Featuring four trips into the dark margins of the human condition, Maximum Dark showcases characters pushed to the very edge of their limits.
Maximum Dark collects, for the first time, Daniel Powell’s thrilling novellas.
Remnants: A Record of Our Survival
The blight fell across the face of the world like a shroud. It mutated so quickly that the virologists never really had a chance.
America sealed its borders, but it was too late. By the time the first North American cannibalism clusters surfaced in Montreal, Winnipeg, and Vancouver, the blight was already incubating in many northern cities.
A dozen weeks later, everything was gone.
And yet, survivors have persisted. This is the story of the Keanes—an ordinary American family from what used to be Portland, Oregon—and their not-so-ordinary story of survival in the face of unthinkable human depravity.
Vivian Bowles has never been the same since losing her daughter to a hit-and-run accident. Her marriage died, her business crumbled, and she tumbled into a deep well of sorrow and despair.

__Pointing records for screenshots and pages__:
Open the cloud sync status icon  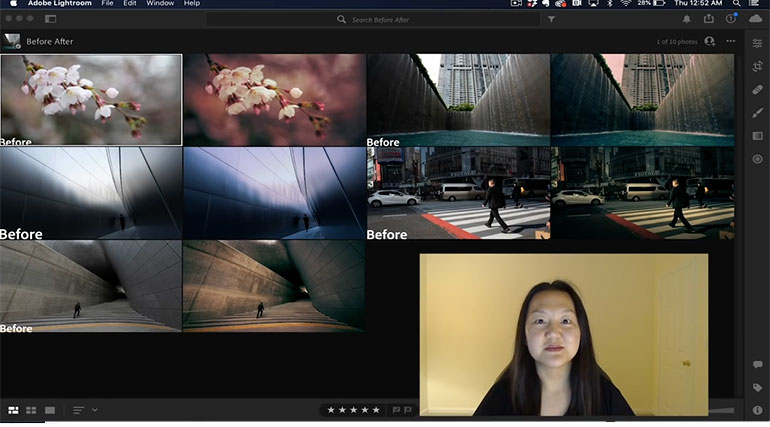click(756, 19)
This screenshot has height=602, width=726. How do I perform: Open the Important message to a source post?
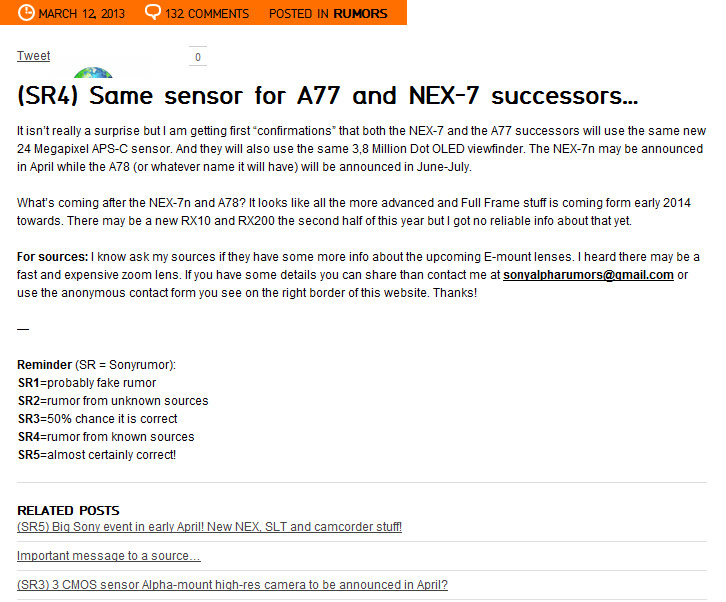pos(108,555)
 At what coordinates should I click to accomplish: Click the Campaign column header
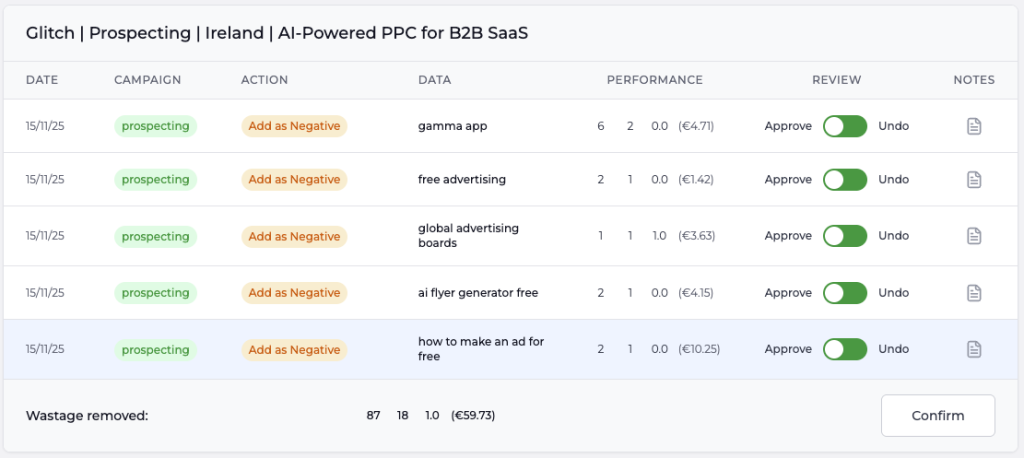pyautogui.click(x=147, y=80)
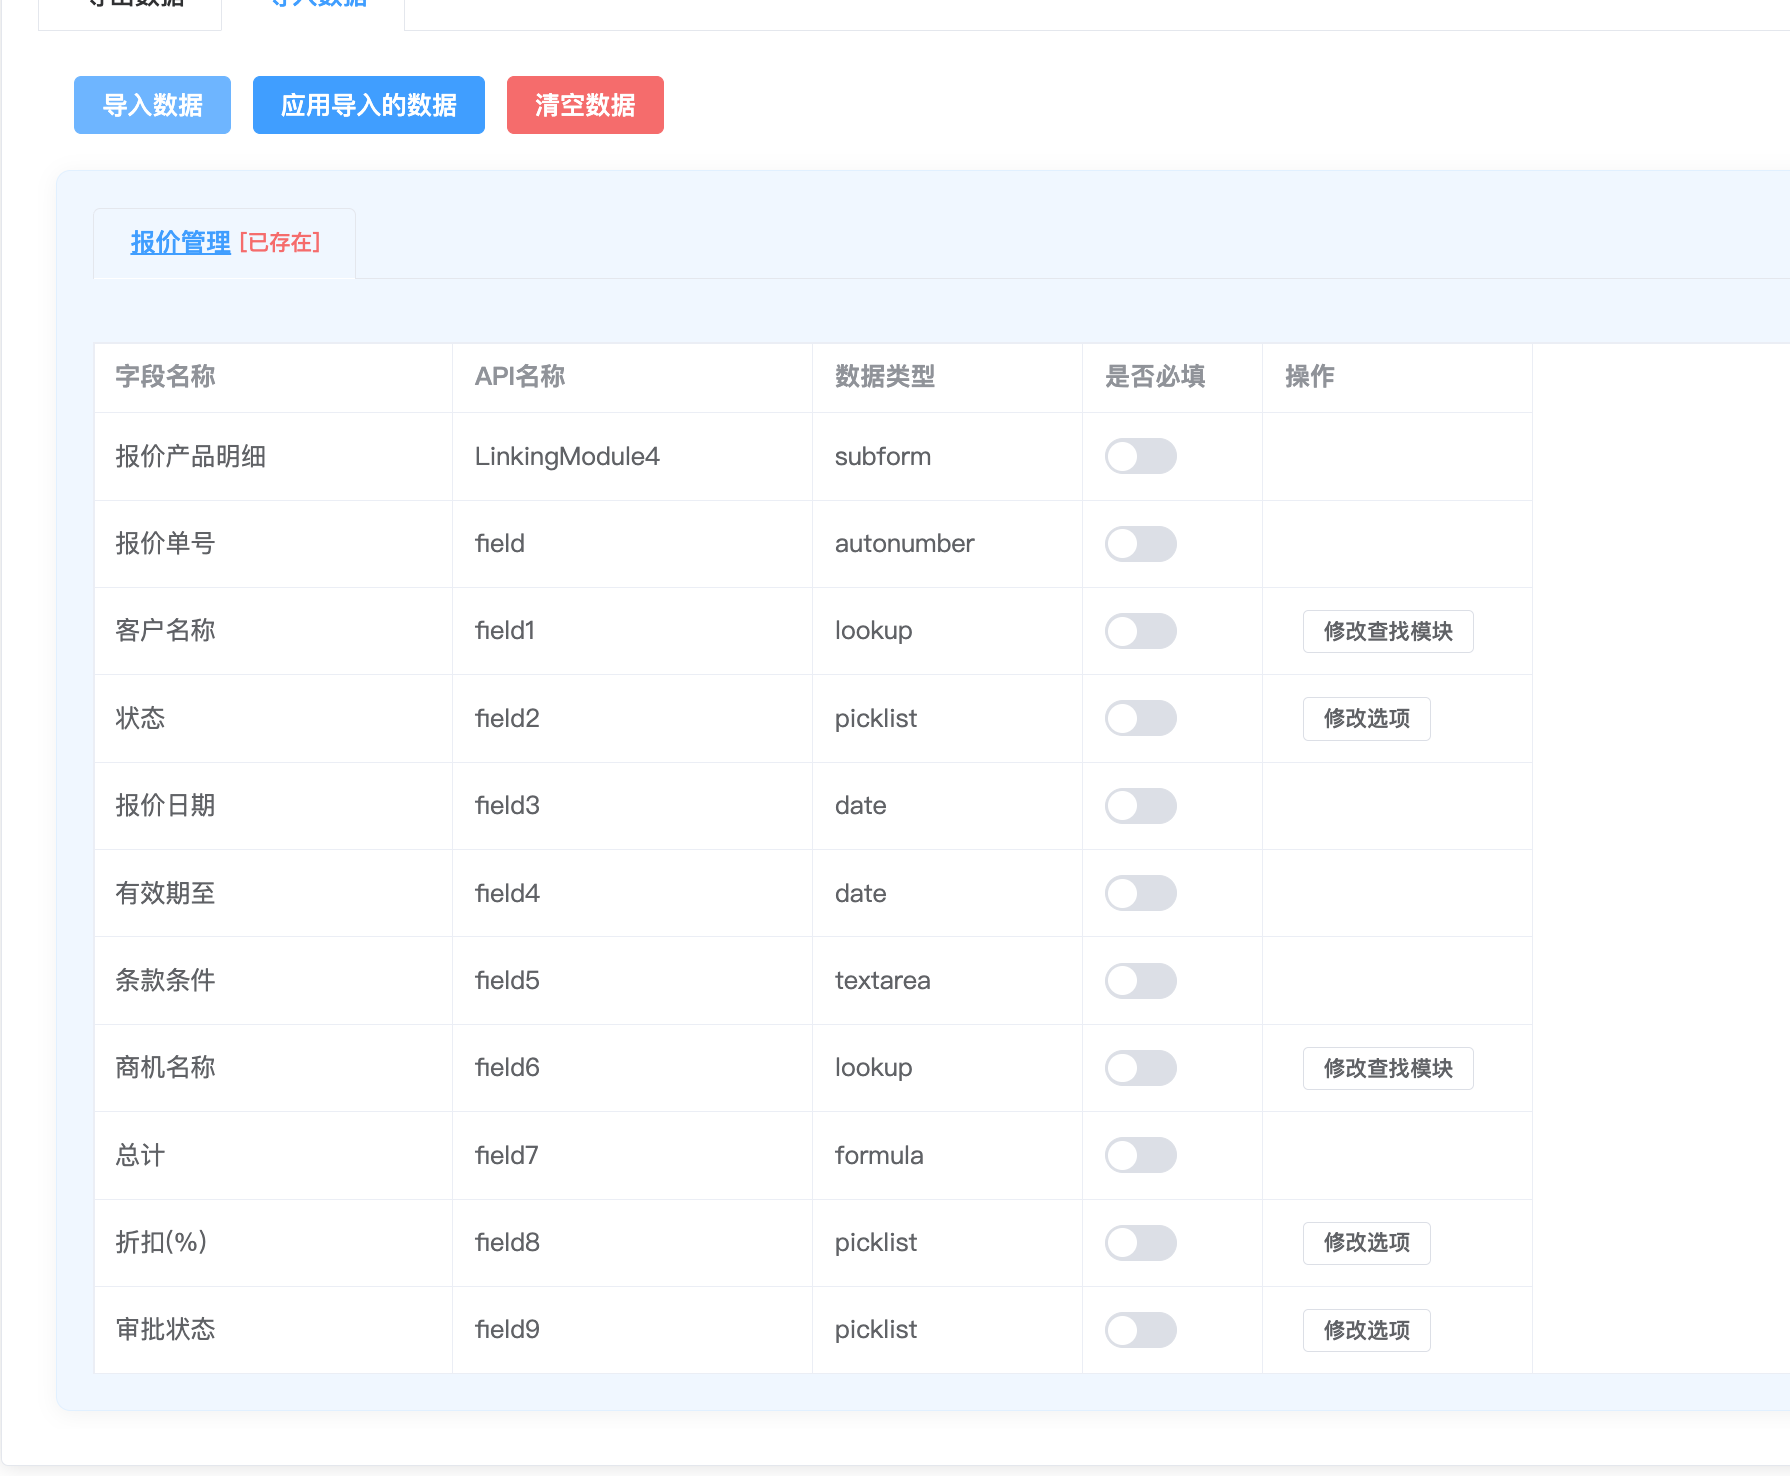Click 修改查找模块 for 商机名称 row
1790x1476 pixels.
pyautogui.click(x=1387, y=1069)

__THE TASKS__:
(a) In the book description, which family's survival story does "Remnants: A Record of Our Survival" tell?
(b) Please list the cities the book description names as the places where the first North American cannibalism clusters surfaced.
(c) Write the next part of the book description, starting after its final sentence about Vivian Bowles.

__TASK-BY-TASK OUTPUTS__:
(a) The Keanes, an ordinary American family from what used to be Portland, Oregon.

(b) Montreal, Winnipeg, Vancouver

(c)
She sustained herself by channeling her grief into a singular mission: finding and punishing the person responsible for her daughter’s death.
Her quest for answers has taken her from Cape Coral to Denver, where she plans to teach Sheldon and Terri James a hard lesson in personal loss.
Things are about to get very cold in Colorado…
Fresh on the heels of the thrilling novella FROZEN comes TORCHED, a continuation of the tale of two women who have had their families decimated by tragedy, and who will stop at nothing to gain a measure of vengeance for their suffering.
Terri James lost her husband to the Colorado wilderness, but she never lost the hope of making Vivian Bowles pay for what she did to her family.
After enlisting the help of a private detective, Terri has discovered that Vivian escaped to a tiny village in Central Mexico. She has taken up residence there with another American expatriate, and is embarking upon what appears to be an idyllic existence.
All of this while Terri’s children struggle with chronic nightmares and an existence without their father.
But life has a fascinating way of repeating itself, and Terri has some very uncomfortable plans for the happy hideaways taking refuge in Cerritos. TORCHED explores the depths of obsession that govern the human impulse for revenge, as well as the redemptive qualities of what it means to let go.
Whoever said that revenge was a dish best served cold?
The year is 2209, and the hour has grown late for the human race.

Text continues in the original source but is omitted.